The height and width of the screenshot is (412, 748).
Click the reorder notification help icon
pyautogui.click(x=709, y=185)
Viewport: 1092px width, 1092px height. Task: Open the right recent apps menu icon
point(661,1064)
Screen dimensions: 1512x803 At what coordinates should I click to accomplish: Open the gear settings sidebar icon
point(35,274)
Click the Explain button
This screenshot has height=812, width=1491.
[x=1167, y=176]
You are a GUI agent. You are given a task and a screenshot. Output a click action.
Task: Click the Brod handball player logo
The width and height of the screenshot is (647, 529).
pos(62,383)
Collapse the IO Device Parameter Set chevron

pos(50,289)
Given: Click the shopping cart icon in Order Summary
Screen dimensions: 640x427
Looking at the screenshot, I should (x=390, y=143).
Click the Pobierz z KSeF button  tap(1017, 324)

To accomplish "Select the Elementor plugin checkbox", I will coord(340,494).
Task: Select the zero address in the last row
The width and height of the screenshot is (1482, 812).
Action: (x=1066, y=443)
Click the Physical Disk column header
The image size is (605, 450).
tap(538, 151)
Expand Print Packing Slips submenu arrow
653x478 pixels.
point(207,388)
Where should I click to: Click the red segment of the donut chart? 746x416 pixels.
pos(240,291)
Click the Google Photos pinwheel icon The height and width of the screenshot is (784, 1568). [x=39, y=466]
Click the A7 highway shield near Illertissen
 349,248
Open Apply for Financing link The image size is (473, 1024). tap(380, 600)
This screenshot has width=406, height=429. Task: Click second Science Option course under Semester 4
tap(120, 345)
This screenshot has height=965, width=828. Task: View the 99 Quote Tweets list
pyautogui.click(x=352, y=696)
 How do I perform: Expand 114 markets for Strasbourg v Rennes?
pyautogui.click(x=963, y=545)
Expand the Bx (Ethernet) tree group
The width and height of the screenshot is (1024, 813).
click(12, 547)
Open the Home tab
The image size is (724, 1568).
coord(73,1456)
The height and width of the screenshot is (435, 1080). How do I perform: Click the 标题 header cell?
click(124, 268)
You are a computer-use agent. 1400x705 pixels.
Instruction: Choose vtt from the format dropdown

=====

**Directions for this task:** Give the number of lines in the data that contain the string "agent", and nothing else.

**Problem solution:** 2